● **Текст**
+++
Как во всяком заветном, духовно крупном произведении, в «Доме у дороги», если подумать, можно «выделить» несколько слоёв, троп, средоточий. Первое и очевидное — простая память войны, «жестокая память». Именно навязчивость этой памяти вызывала в первые послевоенные годы упрёки тех, иных критиков в адрес Твардовского. Смысл был тот, что, мол, хватит, пора кончать, поплакали — и довольно. Война позади, надо строить жизнь — думать о живых, нечего всё о жертвах, о жертвах.
Твардовский и сам понимал, что невозможно идти по дороге, всё время глядя, оглядываясь назад — на тот сиротливо «заполненный товарищами берег», который «кроясь дымкой… уходит вдаль».
И, чуя там сквозь толщу дней и лет,
Как нас уносят этих залпов волны,
Они рукой махнуть не смеют вслед,
Не смеют слова вымолвить. Безмолвны.
Это написано в 1948 году — в продолжающуюся эпоху «Дома у дороги». Последние залпы — не только победа, но и последнее расставание с павшими, с которыми до этого — пока шла война и падали новые убитые — ты был «как бы наравне». Есть жёстокая логика дороги — логика жизни. Если ещё идёшь, приходится именно идти, и, да, невозможно всё время глядеть назад. Но и не глядеть — нельзя. Вот почему Твардовский будто неуверен — извиняется перед читателем, перед миром, перед собой (это уж из самого «Дома у дороги»):
…снова я до срока
Вернусь, товарищи, назад,
К той памяти жестокой…
Образ боли в этой поэме чрезвычайно глубок и, я бы сказал, сложен.
В этом произведении с напряжённой силой скрестились две извечно мощные, извечно присутствующие черты, особенности Твардовского: предельное личное участие и предельная, как бы очищенная от всей руды, ставшая полным золотом собирательность образа. Твардовский как человек пережил войну вдвойне трагедийно, ибо в самом эпицентре несчастья оказалась его родная Смоленщина. Твардовскому, с его неизменно обострённым чувством родины, невыносимо было думать, представлять милую землю под сапогом, вспоминать убитых, разбитых, обиженных, разорённых и обездоленных. Поэтому он «слишком» чутко воспринимает потери и на самой-то войне — в окопах, а не только в местах, которые уже там, «под немцем». И вот эти две боли переливаются, плывут одна в другую и соединяются с третьим валом — повышенным, чистым, ответственным чувством народа, который переживает одну из главных страниц своей патетической и нелегкой истории. И вот возникает сюжет «Дома у дороги».
+++
● **Исходные данные**
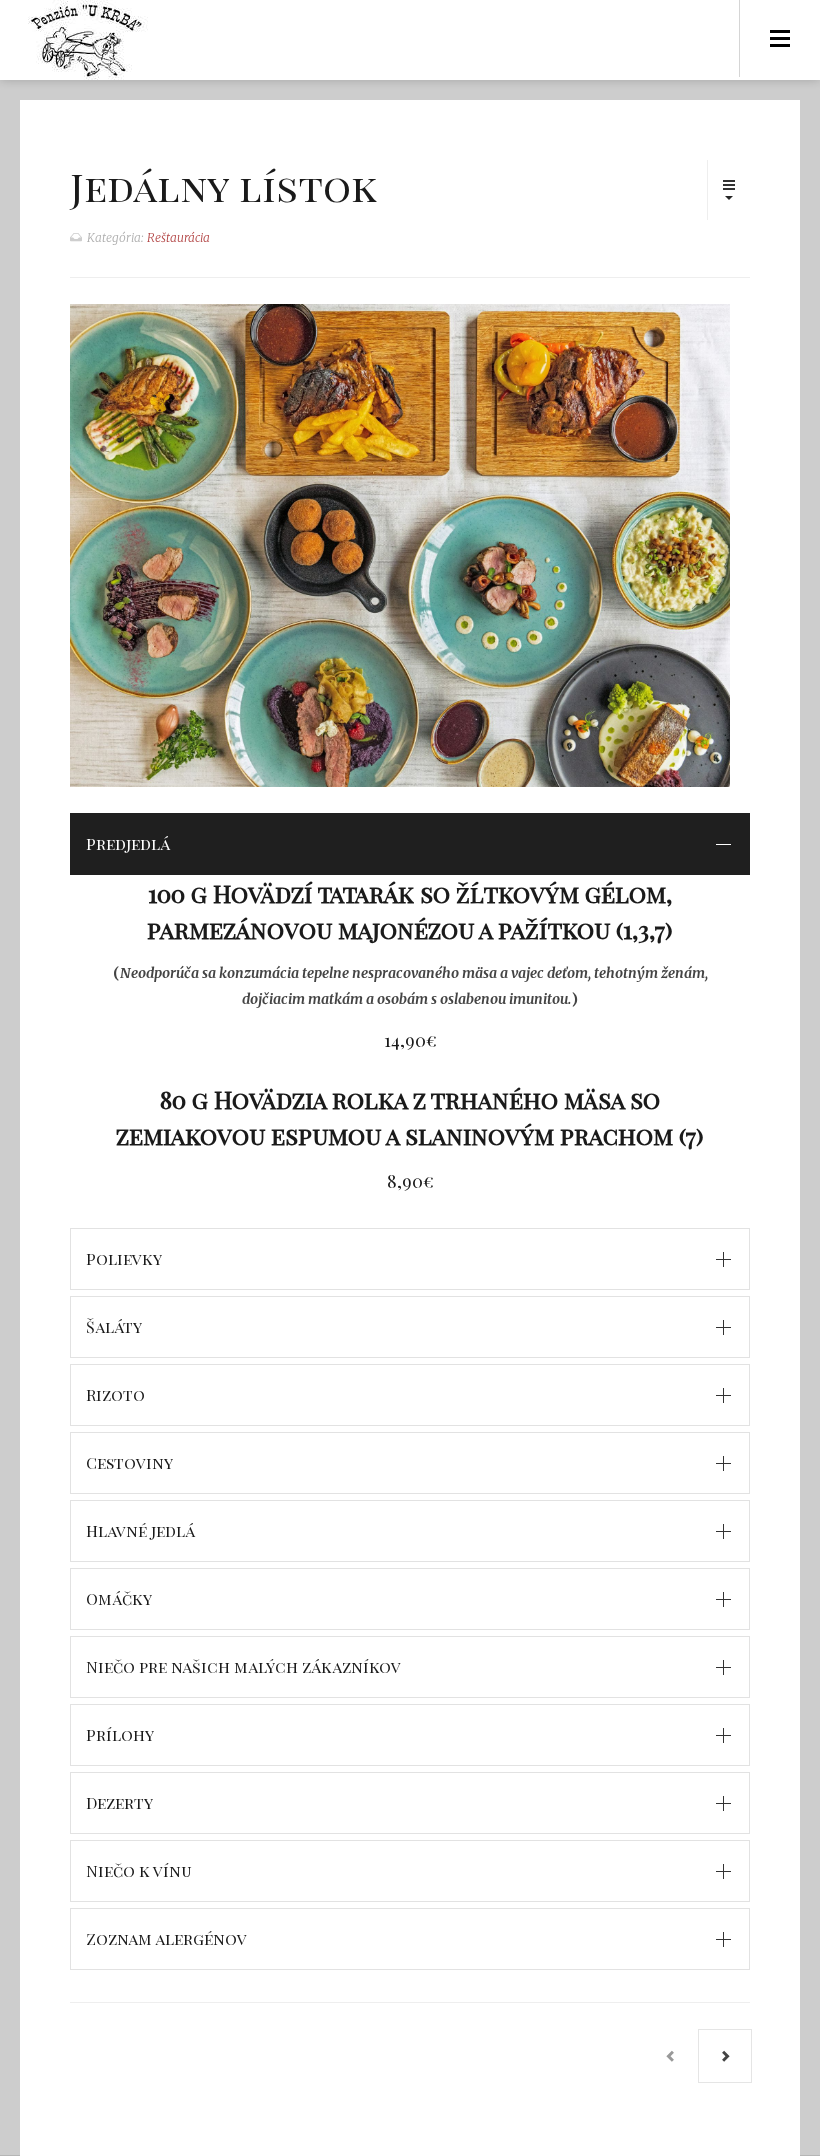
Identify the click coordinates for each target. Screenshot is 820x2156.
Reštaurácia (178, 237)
+++
● **Задания**
**a)** Кого, по тексту о поэме «Дом у дороги», Твардовскому было невыносимо вспоминать? Перечислите всех.
**b)** Верните дословно всё, что в тексте о поэме «Дом у дороги» идёт от «И, чуя там сквозь» вниз до «бы сказал, сложен.» включительно.
**c)** Какой край, согласно тексту о поэме «Дом у дороги», оказался в самом эпицентре несчастья?

● **Ответы**
**a)** Убитых, разбитых, обиженных, разорённых и обездоленных.

**b)**
И, чуя там сквозь толщу дней и лет,
Как нас уносят этих залпов волны,
Они рукой махнуть не смеют вслед,
Не смеют слова вымолвить. Безмолвны.
Это написано в 1948 году — в продолжающуюся эпоху «Дома у дороги». Последние залпы — не только победа, но и последнее расставание с павшими, с которыми до этого — пока шла война и падали новые убитые — ты был «как бы наравне». Есть жёстокая логика дороги — логика жизни. Если ещё идёшь, приходится именно идти, и, да, невозможно всё время глядеть назад. Но и не глядеть — нельзя. Вот почему Твардовский будто неуверен — извиняется перед читателем, перед миром, перед собой (это уж из самого «Дома у дороги»):
…снова я до срока
Вернусь, товарищи, назад,
К той памяти жестокой…
Образ боли в этой поэме чрезвычайно глубок и, я бы сказал, сложен.

**c)** Родная Смоленщина Твардовского.